For classifier training, the Tag N’ Train method iteratively refines weak taggers into strong classifiers, improving metrics such as AUC from 0.65 to 0.82 in practical experiments.

The double-tag technique refers to two distinct but structurally parallel methodologies for improving robustness and performance in two research domains: (1) digital watermarking via DCT and SVD dual-embedding, and (2) data-driven classifier training via the Tag N’ Train (TNT) bootstrapping scheme. Both approaches utilize two independent “tagging” or embedding phases—one to enhance imperceptibility and resilience, the other to leverage complementary information for inference or classification. This entry synthesizes the formal models, mathematical foundations, algorithmic steps, and experimental outcomes of these methods as established by the seminal works "A DCT And SVD based Watermarking Technique To Identify Tag" (Ji et al., 2015) and "Tag N' Train: A Technique to Train Improved Classifiers on Unlabeled Data" (Amram et al., 2020).

1. Double-Embedding for Digital Watermarking: DCT+SVD Scheme

The double-tag watermarking approach for images involves consecutive embedding of watermark information in both the frequency domain and the singular value domain. The process is comprised of two main stages:

DCT-Based Embedding: The cover image $f$ of size $M \times N$ is segmented into $8 \times 8$ blocks. For each block $f_n(x,y)$ , the 2D DCT is applied:

$X_n(u,v) = \sum_{x=0}^7 \sum_{y=0}^7 f_n(x,y)\,\cos\!\left(\frac{(2x+1)u\pi}{16}\right) \cos\!\left(\frac{(2y+1)v\pi}{16}\right)$

The watermark is embedded by adding scaled watermark bits $w_i$ to selected mid-band diagonal coefficients:

$X_n'(u_i,u_i) = X_n(u_i,u_i) + \alpha w_i,\qquad \alpha=0.05$

The inverse DCT reconstructs the intermediate watermarked image $f'$ .
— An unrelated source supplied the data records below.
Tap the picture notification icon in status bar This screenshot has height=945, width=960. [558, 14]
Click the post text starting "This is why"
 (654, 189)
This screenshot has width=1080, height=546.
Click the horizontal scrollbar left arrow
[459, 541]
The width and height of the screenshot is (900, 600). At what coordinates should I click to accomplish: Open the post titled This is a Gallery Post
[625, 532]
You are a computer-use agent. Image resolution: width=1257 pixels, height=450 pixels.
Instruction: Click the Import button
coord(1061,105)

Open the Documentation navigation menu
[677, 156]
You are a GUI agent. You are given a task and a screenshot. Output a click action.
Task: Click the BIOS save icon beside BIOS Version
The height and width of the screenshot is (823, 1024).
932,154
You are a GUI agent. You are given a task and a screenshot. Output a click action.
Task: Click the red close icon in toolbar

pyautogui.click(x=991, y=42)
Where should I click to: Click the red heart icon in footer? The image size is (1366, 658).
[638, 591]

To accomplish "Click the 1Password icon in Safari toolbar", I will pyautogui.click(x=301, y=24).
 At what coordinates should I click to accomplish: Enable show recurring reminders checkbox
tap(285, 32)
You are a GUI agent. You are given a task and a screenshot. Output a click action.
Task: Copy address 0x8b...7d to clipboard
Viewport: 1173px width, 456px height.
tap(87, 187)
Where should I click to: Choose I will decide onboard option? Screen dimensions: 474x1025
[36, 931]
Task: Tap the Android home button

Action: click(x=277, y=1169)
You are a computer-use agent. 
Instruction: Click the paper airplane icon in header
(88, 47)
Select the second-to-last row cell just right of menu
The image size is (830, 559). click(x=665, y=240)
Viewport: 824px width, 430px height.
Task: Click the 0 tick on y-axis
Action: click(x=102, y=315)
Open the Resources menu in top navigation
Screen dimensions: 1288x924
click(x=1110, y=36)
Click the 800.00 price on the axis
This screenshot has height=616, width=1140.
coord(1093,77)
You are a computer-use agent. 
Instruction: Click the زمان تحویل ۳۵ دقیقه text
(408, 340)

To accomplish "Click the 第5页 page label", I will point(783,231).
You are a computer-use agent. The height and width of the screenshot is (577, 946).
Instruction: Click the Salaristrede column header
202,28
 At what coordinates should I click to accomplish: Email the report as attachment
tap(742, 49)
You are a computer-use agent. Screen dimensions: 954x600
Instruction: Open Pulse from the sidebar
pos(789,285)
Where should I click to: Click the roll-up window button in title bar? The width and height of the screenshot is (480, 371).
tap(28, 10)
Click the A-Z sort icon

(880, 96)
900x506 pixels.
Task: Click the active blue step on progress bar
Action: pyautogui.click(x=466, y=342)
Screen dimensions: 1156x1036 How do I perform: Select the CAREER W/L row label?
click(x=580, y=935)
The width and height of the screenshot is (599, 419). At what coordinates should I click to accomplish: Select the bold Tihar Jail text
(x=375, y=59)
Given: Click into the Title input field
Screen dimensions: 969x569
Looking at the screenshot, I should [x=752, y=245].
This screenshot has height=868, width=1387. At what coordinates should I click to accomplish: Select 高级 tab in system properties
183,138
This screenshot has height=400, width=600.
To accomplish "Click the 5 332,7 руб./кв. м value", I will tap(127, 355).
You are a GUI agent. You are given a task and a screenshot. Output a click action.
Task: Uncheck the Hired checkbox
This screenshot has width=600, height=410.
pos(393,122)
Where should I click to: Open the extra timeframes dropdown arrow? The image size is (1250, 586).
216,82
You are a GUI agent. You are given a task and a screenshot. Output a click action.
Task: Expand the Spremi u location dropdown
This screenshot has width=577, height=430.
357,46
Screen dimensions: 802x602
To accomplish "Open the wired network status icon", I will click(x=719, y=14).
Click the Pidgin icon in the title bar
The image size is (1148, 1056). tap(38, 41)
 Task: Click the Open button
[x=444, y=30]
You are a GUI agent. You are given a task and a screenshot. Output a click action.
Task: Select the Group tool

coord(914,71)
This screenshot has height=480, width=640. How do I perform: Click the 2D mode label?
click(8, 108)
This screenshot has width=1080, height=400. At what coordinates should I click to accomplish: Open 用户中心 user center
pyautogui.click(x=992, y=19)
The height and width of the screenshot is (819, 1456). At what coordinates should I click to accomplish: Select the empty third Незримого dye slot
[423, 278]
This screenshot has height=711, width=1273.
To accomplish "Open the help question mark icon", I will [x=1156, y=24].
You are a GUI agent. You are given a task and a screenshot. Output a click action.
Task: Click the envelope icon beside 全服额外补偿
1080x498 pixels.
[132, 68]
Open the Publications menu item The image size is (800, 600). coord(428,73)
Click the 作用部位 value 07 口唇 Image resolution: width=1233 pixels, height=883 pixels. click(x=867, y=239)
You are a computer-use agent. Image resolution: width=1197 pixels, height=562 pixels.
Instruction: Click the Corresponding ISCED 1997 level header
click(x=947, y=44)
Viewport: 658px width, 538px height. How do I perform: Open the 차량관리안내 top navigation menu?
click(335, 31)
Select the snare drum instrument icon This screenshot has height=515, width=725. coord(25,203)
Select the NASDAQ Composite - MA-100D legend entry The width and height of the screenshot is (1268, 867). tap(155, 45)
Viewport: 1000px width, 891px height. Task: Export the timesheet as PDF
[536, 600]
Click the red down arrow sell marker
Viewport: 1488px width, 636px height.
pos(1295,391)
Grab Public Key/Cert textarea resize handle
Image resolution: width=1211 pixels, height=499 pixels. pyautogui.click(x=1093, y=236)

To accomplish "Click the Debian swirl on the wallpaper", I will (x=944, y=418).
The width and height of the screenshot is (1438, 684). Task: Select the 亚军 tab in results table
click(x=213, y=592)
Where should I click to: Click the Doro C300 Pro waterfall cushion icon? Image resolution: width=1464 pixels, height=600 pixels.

SVD-Based Embedding: The intermediate image $f'$ is again blockwise decomposed, and each block $A_n$ undergoes SVD:

$A_n = U_n \Sigma_n V_n^T$

The same or a different $k$ -bit watermark is embedded into the singular values:

$\Sigma_n' = \Sigma_n + \alpha W_n$

$W_n$ is a diagonal matrix encoding the watermark bits. Each block is recomposed to obtain the final doubly watermarked image $A''$ .

This architecture ensures that the watermark information resides simultaneously in two distinct transform domains (DCT and SVD), strengthening resistance to removal or distortion in either domain alone.

2. Extraction, Performance Criteria, and Robustness

Extraction operates in reverse:

SVD-Phase Extraction: Each watermarked image block $A_n''$ undergoes SVD:

$A_n'' = \tilde{U}_n \Sigma_n'' \tilde{V}_n^T$

The embedded bits are estimated by:

$w_i = \frac{\sigma_n''^i - \sigma_n^i}{\alpha}$

where $\sigma_n^i$ are the singular values from the intermediate image $f'$ .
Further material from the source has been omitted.